(Instructions)
**1)** According to the text on sediment in gully pots, how often are gully pots in residential areas typically cleaned out?
**2)** Pick up the text on sediment in gully pots after its last sentence and continue it.

(Text to read)
Sediment collectors, e.g. gully pots, prevent the overloading of particles in urban drainage systems by inducing their sedimentation. We present a temperature-based system that uses pioneering measurements of heat transfer processes in sediment collectors to estimate sediment accumulation. This system was tested on a 1 : 1 scale model of a gully pot using organic and surrogate sediments.

1. Introduction

The discharge of runoff generated in urban areas into stormwater systems is controlled by gully pots, also known as catch basins or catchpits, which are elements of infrastructure that convey street runoff volumes to the drainage pipes. The gully pots are also expected to control and mitigate water depths and overland flow velocities at the inlet of the stormwater pipe networks. In addition, they retain small floating objects and prevent large solid objects that can cause blockages from entering the underground stormwater systems. Finally, they also reduce the load of sediments and their associated pollutants so as to prevent the accumulation of these materials in drainage systems and the transport to downstream receiving waters. The current paper focuses on the latter function, more specifically the trapping of sediment by gully pots. As sediments accumulate in gully pots over time, regular cleaning is required to ensure a minimum hydraulic capacity and to reduce the risk of flooding.^1,2

Traditionally, cleaning operations are scheduled on a regular basis, with gully pots in residential areas typically cleaned out about once a year, while those in specific locations with high solid loads, such as marketplaces, are cleaned between two and four times annually.^3,4 However, recent studies suggest that this approach may be questioned in terms of its effectiveness. Post et al.⁵ show that a stable sediment depth can develop in gully pots within just a few months, suggesting that the sediment retention capacity of these infrastructures can be lost before a new round of cleaning is undertaken. This in turn means that sediments can freely enter stormwater systems over a significant time period, leading to a potential loss of hydraulic capacity and (avoidable) environmental damage.

A further finding of previous studies is that there is a notable spatial and temporal variability (and even indications of chaotic process characteristics) in the sediment accumulation rate in gully pots, even for small service areas.^2,5 In addition, cleaning programmes do not usually cover all gully pots in an urban area. The number of gully pots emptied in a given year usually represents a small percentage of the whole, e.g. 5% was reported in the municipality of Oslo, Norway.⁶ This hinders the task of formulating effective and efficient cleaning strategies by the responsible asset manager. Ideally, information on the status of (groups of) gully pot(s) would lead to the formulation of a successful maintenance strategy (either a cost- or risk-based one).

(Information supplied)
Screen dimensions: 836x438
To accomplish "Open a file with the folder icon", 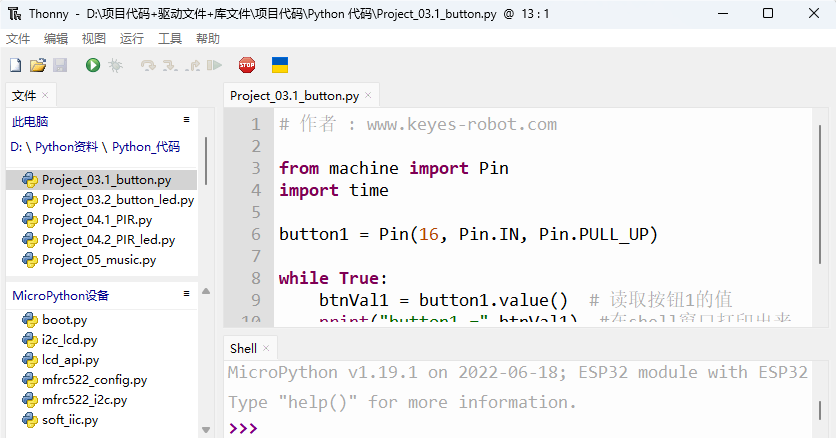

(Answers to the exercises)
**1)** About once a year.

**2)**
Measurements of sediment accumulation rates in gullies reported in the literature have usually been carried out using manual methods,⁷ which require the availability of substantial material and personal resources, while the results obtained prove to be only limited transferable to a ‘real world’ system. To the authors' knowledge, no reliable, continuous monitoring solution that is both practical and scales well in terms of cost is currently available. Such a measurement technique would ideally have the following characteristics: i) low-cost, since each municipal area covers thousands of structures; ii) robust to clogging and changing environmental conditions, such as build-up of debris; iii) low-power and relatively maintenance free, thus not requiring constant maintenance and battery swaps; and iv) with an acceptable level of accuracy to measure the sediment depth.

The present study considers the use of passive-temperature sensors as an inexpensive monitoring solution for sediment accumulation in gully pots. This idea derives from a method developed to measure sediment depths in sewers by using temperature sensors and the analysis of heat transfer processes.⁸ Such a method is based on establishing a relationship between the attenuation and time lag of the temperature time series in the water and sediment layers and the sediment depth itself. For this purpose, the heat transfer triggered by temperature fluctuations should be significant in order to estimate the sediment accumulation. However, the heat transfer processes in gully pots differ from those in sewer pipes,^9,10 and thus further development and refinement of this method is necessary. Unlike temperature time series in sewer pipes, which follow a cyclical pattern,^8,11 temperature fluctuations in gully pots are triggered when rainfall occurs, similar to retention ponds.¹² Therefore, the approach to gully pots is based on analysing the heat transfer towards the sediment layer caused by the temperature gradient between the runoff entering the gully pot and the inner standing water to estimate the sediment accumulation.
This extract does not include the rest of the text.